XD Allora, con il precedente capitolo (ormai più di un mese
fa… urgh) abbiamo
lasciato Caspian mentre veleggiava verso le Isole Solitarie. Stavolta,
come
qualcuno aveva già intuito, è la volta della
partenza di Susan e Peter… l’atmosfera
iniziale è un po’ malinconica ma spero non vi
faccia piangere! ;) In ogni caso è
presente anche un flashback e perciò in esso i dialoghi sono
quelli del film. Cos’altro
vi posso dire? Beh, spero che il capitolo vi piacerà e con
questo vi auguro
buona lettura! By Hikari
P.S. ringrazio con tutto il
cuore tutti
coloro che hanno pazientemente atteso questo capitolo… e con
il prossimo
capitolo vi prometto che metto dei ringraziamenti fatti per bene. In
ogni caso,
ancora grazie dal più profondo del cuore ha chi recensisce,
a chi mi segue e a
chi anche solo legge.

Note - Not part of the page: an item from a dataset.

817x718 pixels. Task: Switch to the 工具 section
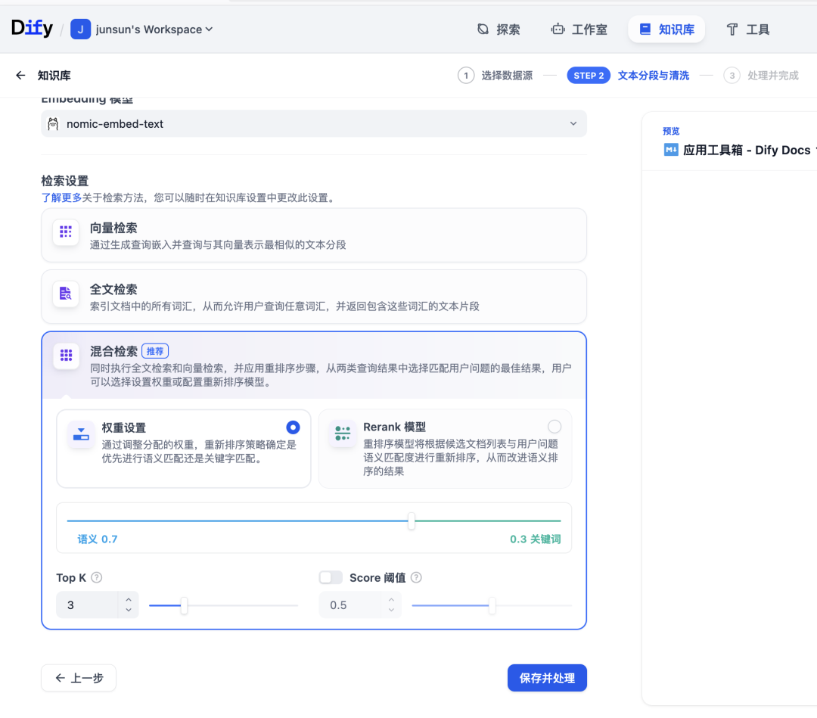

A presto! :)
E
dimmi come posso fare,
per
raggiungerti adesso…
per
raggiungere te.
Susan
posò la
valigia sull’asfalto della banchina e rimase immobile. Le
braccia abbandonate lungo
i fianchi. Gli occhi azzurri erano sgranati e fissavano la folla di
persone che
passava per imbarcarsi. Il mare quasi non si vedeva ma il suo odore
salmastro
avvolgeva tutto. Il verso stridulo di un gabbiano sovrastò
le loro teste. Era
stato una fortuna, secondo i loro genitori, che avessero trovato posto
su quel
transatlantico per l’America. I collegamenti tra le due coste
erano molto
difficili, ma ora sembrava che almeno quel viaggio fosse sicuro. Si
andava
avanti così, aspettando di giorno in giorno che la Marina
autorizzasse qualche
partenza. E loro stavano per partire… la ragazza si
voltò cercando conforto
nello sguardo di Peter. Il fratello vedendo la sua espressione smarrita
le
sorrise. Susan cercò a suo volta di sorridere ma si vedeva
che non era un
sorriso spontaneo. E come avrebbe potuto esserlo? Susan si
voltò a guardare
Lucy e Edmund. La prima ricambiò il suo sguardo con un
sorriso spento. Edmund
invece sbuffò per l’ennesima volta. Quella
decisione non l’aveva proprio
mandata giù… di sfuggita Susan gettò
lo sguardo verso gli zii che affiancavano
Lucy ed Edmund.
Zio Harold
sembrava impegnatissimo nella lettura del giornale e non dava
l’impressione di
interessarsi molto a quello che stava succedendo. Zia Alberta, invece,
si
guardava attorno annoiata. Non era un mistero che la donna avrebbe
preferito di
gran lunga dover ospitare loro due, i maggiori. I due maturi, secondo
lei, e a
cui era possibile trasmettere le loro idee moderne: in poche parole il
male
minore. Per lei Lucy ed Edmund erano ancora due bambini piccoli di cui
bisognava occuparsi. Susan non aveva troppa simpatia per i due e
neppure per il
cugino Eustace, cosa che la accomunava anche con gli altri tre
fratelli: Lucy
per quanto gentile e disponibile non sopportava proprio gli scherzi che
Eustace
le faceva sempre quando andavano da loro, Edmund… meglio non
parlarne. Per un
istante sorrise divertita: magari sarebbe potuto essere un motivo per
un’anticipata partenza di Lu e Ed per
l’America… ma sapeva che non sarebbe
successo. Peter era della stessa idea di Edmund ma almeno lui, di tre
anni più
grande di Eustace, riusciva a stargli lontano. Per quando riguardava
lei, aveva
sempre cercato di essere gentile con tutti e tre ma con scarsi
risultati: Eustace
la considerava “soporifera, meglio di qualunque
sonnifero”, con zio Harold era
già tanto scambiarsi i saluti e zia Alberta…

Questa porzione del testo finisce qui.